Task details:
Tell how many lines contain the string "will" in the material underneath; the reply is that number and no more.

Exercise data:
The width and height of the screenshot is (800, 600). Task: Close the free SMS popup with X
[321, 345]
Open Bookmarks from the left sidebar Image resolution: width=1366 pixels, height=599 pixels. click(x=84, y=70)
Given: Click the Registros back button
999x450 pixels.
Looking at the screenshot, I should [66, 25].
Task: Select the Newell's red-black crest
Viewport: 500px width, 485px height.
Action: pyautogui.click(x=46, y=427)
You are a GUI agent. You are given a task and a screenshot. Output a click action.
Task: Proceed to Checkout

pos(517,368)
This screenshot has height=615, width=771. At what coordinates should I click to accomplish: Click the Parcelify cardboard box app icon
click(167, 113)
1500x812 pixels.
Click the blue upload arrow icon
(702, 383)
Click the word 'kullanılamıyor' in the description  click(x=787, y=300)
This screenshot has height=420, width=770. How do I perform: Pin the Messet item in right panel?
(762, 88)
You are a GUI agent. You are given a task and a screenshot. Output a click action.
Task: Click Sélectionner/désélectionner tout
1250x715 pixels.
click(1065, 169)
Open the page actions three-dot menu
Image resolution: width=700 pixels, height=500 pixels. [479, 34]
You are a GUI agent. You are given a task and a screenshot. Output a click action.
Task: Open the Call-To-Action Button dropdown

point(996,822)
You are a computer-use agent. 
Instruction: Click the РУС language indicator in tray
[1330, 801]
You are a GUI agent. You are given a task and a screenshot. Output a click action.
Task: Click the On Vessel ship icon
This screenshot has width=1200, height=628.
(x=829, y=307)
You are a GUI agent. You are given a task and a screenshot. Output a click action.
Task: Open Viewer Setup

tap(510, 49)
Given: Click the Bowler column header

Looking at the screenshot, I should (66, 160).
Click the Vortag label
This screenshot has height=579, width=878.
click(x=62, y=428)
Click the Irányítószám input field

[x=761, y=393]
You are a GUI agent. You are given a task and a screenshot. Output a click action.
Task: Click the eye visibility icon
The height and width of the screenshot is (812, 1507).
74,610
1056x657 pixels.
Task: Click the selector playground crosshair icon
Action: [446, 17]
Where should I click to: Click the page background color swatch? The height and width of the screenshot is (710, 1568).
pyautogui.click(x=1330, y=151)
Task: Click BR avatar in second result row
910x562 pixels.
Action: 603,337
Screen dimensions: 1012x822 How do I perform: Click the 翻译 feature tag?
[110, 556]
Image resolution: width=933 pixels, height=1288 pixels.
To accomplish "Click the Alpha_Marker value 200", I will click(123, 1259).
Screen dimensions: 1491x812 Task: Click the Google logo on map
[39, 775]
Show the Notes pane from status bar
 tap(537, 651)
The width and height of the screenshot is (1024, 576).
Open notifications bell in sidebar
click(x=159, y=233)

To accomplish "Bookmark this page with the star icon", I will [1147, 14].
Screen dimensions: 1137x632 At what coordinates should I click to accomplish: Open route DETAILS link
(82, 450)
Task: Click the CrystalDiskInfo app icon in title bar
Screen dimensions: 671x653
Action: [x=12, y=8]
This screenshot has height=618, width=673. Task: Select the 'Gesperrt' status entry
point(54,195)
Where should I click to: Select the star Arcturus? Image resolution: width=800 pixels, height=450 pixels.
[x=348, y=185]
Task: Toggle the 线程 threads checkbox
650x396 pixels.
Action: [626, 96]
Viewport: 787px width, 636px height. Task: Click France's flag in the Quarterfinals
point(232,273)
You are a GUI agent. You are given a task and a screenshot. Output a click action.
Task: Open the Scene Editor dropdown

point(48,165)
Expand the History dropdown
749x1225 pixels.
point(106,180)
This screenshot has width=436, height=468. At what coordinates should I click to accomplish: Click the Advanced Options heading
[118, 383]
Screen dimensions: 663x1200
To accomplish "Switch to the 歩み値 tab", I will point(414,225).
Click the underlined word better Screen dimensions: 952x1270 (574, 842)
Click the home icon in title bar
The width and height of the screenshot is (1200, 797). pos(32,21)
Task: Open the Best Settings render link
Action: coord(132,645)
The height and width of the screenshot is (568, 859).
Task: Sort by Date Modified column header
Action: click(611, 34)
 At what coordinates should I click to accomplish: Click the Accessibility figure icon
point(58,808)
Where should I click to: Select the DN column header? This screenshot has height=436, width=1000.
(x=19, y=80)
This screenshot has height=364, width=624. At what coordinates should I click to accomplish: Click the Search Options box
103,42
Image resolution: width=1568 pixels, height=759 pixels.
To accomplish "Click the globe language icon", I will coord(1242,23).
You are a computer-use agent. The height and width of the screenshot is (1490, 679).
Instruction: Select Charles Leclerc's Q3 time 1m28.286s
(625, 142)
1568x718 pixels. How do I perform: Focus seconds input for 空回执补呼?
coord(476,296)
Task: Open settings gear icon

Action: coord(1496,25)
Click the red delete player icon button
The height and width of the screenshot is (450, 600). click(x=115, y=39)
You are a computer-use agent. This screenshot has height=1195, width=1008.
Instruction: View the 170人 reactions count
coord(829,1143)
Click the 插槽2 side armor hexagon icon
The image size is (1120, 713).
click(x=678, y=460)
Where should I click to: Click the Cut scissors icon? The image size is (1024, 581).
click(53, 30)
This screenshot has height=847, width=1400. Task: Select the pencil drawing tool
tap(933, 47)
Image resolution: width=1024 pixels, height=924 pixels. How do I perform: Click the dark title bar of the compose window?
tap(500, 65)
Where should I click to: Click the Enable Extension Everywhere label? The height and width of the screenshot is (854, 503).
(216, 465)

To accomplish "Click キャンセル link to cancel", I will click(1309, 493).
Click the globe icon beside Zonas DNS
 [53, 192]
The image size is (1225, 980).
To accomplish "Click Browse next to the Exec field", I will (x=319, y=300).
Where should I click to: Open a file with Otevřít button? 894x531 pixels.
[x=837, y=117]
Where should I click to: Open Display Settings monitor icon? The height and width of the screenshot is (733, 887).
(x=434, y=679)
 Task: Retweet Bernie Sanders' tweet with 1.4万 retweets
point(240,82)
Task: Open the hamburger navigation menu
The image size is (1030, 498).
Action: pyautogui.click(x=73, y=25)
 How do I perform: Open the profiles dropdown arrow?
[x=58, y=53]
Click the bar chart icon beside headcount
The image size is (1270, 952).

Solution:
6